**Task goal**:
Copy out the entries word for word, from the line containing "Spotify (366, 2071)" up to and including the line containing "Accept all cookies (1192, 1482)".

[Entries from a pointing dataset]
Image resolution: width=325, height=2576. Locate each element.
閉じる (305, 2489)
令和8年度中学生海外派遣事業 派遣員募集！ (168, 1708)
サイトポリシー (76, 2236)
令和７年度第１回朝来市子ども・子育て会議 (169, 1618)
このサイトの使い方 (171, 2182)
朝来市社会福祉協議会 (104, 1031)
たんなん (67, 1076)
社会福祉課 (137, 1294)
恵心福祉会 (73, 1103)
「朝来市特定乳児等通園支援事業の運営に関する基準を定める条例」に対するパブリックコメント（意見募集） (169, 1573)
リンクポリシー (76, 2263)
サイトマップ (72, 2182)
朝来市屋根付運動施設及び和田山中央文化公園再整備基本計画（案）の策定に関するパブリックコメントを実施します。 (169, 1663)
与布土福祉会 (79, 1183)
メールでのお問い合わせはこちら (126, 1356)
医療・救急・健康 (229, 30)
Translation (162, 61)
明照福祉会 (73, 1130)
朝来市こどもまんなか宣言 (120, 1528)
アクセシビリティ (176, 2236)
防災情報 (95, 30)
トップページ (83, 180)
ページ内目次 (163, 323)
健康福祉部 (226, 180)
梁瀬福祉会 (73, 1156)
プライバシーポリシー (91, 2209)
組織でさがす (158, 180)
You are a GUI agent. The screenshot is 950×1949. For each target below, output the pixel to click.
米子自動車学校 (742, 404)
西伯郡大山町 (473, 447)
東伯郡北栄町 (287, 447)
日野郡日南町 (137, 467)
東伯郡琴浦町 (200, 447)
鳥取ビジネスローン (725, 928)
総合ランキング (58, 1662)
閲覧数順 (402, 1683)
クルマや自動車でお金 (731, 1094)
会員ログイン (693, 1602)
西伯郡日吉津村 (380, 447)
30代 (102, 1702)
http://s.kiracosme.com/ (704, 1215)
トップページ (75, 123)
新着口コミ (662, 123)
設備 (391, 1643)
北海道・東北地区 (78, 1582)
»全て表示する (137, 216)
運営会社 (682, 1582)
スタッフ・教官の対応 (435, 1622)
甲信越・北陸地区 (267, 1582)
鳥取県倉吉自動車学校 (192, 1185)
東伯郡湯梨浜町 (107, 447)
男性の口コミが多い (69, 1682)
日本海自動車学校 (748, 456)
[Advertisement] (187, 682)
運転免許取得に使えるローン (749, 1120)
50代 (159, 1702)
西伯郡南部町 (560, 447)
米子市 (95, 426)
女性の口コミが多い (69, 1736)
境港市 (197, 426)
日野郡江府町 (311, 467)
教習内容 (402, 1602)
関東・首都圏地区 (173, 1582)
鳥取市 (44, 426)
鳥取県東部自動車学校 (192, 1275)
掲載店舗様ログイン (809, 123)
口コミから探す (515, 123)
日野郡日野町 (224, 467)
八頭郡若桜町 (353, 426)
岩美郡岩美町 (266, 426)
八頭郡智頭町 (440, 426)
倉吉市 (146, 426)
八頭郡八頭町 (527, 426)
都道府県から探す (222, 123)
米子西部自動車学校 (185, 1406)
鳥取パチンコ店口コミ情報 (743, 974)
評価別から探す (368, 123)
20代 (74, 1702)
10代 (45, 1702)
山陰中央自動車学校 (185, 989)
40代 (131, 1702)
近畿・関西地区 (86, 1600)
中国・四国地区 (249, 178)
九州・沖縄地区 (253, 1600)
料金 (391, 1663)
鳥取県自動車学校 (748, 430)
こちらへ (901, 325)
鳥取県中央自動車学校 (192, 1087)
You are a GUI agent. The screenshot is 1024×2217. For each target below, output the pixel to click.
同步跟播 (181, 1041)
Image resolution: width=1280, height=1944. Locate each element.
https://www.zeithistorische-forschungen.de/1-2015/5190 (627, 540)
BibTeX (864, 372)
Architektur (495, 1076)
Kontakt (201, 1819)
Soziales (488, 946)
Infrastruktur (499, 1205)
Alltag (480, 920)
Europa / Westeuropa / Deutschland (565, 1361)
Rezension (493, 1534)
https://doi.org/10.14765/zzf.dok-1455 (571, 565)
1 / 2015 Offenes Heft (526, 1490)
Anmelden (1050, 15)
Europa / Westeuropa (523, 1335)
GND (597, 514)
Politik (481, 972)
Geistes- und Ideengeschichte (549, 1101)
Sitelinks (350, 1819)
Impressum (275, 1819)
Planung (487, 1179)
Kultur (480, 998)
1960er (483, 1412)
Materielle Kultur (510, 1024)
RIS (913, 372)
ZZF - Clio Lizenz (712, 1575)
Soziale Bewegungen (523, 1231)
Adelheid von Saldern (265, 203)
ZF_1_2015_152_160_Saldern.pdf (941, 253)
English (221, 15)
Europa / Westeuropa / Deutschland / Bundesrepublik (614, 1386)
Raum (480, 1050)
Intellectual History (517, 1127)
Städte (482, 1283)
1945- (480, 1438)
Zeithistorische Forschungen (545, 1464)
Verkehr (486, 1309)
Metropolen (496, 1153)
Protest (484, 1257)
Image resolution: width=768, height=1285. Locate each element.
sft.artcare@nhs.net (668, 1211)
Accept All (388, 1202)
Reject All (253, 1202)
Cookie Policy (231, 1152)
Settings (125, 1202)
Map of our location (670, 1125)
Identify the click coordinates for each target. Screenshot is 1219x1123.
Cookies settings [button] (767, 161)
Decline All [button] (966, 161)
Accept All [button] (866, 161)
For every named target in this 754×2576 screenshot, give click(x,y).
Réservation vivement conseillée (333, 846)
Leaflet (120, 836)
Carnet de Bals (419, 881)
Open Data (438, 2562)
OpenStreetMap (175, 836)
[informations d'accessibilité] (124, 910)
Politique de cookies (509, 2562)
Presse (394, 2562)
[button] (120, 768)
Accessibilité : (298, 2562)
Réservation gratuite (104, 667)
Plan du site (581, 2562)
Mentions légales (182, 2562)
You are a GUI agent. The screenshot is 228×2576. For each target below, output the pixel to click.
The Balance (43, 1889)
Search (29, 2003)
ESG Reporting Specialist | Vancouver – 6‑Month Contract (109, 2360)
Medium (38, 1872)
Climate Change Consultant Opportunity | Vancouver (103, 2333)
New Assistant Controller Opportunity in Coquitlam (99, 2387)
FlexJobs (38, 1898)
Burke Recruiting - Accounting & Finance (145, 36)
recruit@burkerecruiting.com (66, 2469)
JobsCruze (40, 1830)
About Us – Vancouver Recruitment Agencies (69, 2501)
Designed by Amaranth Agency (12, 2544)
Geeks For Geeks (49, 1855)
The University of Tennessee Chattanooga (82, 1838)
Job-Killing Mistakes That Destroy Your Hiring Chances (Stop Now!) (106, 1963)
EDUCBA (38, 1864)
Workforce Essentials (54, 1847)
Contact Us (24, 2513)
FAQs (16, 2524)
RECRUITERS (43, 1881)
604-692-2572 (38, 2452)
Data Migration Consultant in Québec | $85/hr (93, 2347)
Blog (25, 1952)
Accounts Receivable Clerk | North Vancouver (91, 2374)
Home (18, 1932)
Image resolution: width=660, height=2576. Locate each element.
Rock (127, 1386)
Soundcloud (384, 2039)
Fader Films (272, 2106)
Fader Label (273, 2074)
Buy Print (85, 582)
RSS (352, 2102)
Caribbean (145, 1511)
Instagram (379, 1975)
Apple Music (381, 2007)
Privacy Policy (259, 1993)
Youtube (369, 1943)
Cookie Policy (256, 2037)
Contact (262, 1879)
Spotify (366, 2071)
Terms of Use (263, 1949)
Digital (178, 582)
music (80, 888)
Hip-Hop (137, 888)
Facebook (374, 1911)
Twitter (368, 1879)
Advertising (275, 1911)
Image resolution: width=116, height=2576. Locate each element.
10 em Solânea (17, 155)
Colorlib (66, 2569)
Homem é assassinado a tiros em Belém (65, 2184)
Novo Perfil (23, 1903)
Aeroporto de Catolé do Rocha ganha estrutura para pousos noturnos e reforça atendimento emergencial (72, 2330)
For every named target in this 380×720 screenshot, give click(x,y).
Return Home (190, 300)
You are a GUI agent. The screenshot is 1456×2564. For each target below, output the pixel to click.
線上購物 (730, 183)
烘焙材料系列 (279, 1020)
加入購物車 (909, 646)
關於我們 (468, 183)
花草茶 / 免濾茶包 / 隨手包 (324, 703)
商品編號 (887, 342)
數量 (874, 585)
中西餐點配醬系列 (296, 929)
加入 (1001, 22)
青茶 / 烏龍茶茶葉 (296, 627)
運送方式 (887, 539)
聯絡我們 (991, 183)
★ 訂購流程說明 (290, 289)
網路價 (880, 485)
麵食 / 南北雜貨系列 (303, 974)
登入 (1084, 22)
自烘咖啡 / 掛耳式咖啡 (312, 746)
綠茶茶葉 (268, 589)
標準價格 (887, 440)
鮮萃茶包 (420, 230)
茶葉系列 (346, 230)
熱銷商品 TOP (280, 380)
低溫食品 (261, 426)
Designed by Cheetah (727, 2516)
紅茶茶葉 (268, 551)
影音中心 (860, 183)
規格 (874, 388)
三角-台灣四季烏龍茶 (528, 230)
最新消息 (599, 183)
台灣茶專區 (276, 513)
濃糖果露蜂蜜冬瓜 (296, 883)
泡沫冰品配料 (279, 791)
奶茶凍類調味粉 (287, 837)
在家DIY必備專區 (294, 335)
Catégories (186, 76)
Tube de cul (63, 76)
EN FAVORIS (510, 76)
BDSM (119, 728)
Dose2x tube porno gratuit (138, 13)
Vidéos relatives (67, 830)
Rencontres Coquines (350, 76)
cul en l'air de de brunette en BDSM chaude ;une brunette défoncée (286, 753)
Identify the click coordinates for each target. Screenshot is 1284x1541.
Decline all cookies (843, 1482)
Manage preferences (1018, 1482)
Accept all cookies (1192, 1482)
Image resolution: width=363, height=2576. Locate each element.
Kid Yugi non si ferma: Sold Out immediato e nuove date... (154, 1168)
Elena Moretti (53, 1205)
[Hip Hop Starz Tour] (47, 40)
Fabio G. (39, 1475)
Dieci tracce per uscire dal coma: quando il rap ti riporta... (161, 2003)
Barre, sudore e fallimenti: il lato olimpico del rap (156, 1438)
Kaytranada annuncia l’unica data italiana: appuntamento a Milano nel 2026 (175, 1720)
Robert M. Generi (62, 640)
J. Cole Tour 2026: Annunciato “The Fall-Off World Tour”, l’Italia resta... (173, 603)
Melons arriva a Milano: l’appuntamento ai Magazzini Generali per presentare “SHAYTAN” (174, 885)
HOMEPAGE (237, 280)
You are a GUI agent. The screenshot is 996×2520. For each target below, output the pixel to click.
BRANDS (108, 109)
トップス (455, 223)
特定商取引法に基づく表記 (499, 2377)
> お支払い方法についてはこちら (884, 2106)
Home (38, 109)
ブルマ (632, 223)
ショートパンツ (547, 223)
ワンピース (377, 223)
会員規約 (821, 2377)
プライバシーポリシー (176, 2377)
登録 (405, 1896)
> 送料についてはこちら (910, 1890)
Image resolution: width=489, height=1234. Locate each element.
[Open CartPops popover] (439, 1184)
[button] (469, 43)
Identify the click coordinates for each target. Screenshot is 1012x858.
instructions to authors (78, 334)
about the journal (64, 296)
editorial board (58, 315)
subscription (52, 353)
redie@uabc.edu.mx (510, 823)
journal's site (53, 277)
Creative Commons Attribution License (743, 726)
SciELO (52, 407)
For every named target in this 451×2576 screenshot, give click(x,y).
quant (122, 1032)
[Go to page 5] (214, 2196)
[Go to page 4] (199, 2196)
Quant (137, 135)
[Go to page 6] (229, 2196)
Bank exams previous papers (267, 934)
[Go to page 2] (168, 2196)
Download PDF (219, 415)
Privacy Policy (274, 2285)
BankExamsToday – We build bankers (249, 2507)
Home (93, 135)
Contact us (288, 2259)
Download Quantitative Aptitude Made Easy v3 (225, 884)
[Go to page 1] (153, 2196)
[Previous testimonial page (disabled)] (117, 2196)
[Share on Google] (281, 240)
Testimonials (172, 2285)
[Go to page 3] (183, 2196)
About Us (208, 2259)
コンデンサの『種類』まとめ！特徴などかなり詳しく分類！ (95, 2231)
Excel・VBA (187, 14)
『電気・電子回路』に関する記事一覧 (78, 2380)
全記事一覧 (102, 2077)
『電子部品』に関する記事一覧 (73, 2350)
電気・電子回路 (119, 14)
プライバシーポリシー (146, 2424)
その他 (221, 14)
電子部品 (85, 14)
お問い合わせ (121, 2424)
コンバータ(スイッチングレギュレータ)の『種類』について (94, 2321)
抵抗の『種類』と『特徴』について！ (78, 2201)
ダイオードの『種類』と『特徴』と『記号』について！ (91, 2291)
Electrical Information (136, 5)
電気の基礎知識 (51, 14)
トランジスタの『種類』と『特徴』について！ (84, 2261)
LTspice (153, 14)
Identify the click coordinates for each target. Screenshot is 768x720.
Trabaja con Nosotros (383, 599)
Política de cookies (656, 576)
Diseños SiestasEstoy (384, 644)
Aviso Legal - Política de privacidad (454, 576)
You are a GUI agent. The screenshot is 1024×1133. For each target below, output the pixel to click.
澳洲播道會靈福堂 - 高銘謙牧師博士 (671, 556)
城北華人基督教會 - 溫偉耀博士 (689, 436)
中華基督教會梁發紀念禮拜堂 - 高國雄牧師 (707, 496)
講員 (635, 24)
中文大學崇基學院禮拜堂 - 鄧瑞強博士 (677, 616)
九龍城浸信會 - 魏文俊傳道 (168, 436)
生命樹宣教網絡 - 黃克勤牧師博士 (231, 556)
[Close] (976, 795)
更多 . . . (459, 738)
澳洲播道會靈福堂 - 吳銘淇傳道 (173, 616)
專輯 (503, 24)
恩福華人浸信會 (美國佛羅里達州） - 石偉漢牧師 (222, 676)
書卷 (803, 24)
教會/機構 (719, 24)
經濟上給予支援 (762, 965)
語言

**Task output**:
Spotify (366, 2071)
Terms of Use (263, 1949)
Digital (178, 582)
music (80, 888)
Hip-Hop (137, 888)
Facebook (374, 1911)
Twitter (368, 1879)
Advertising (275, 1911)
Image resolution: width=116, height=2576. Locate each element.
10 em Solânea (17, 155)
Colorlib (66, 2569)
Homem é assassinado a tiros em Belém (65, 2184)
Novo Perfil (23, 1903)
Aeroporto de Catolé do Rocha ganha estrutura para pousos noturnos e reforça atendimento emergencial (72, 2330)
For every named target in this 380×720 screenshot, give click(x,y).
Return Home (190, 300)
You are a GUI agent. The screenshot is 1456×2564. For each target below, output the pixel to click.
線上購物 (730, 183)
烘焙材料系列 (279, 1020)
加入購物車 (909, 646)
關於我們 (468, 183)
花草茶 / 免濾茶包 / 隨手包 (324, 703)
商品編號 (887, 342)
數量 (874, 585)
中西餐點配醬系列 (296, 929)
加入 (1001, 22)
青茶 / 烏龍茶茶葉 (296, 627)
運送方式 (887, 539)
聯絡我們 (991, 183)
★ 訂購流程說明 (290, 289)
網路價 (880, 485)
麵食 / 南北雜貨系列 (303, 974)
登入 (1084, 22)
自烘咖啡 / 掛耳式咖啡 (312, 746)
綠茶茶葉 (268, 589)
標準價格 (887, 440)
鮮萃茶包 (420, 230)
茶葉系列 (346, 230)
熱銷商品 TOP (280, 380)
低溫食品 (261, 426)
Designed by Cheetah (727, 2516)
紅茶茶葉 (268, 551)
影音中心 (860, 183)
規格 (874, 388)
三角-台灣四季烏龍茶 (528, 230)
最新消息 (599, 183)
台灣茶專區 (276, 513)
濃糖果露蜂蜜冬瓜 (296, 883)
泡沫冰品配料 (279, 791)
奶茶凍類調味粉 (287, 837)
在家DIY必備專區 (294, 335)
Catégories (186, 76)
Tube de cul (63, 76)
EN FAVORIS (510, 76)
BDSM (119, 728)
Dose2x tube porno gratuit (138, 13)
Vidéos relatives (67, 830)
Rencontres Coquines (350, 76)
cul en l'air de de brunette en BDSM chaude ;une brunette défoncée (286, 753)
Identify the click coordinates for each target. Screenshot is 1284x1541.
Decline all cookies (843, 1482)
Manage preferences (1018, 1482)
Accept all cookies (1192, 1482)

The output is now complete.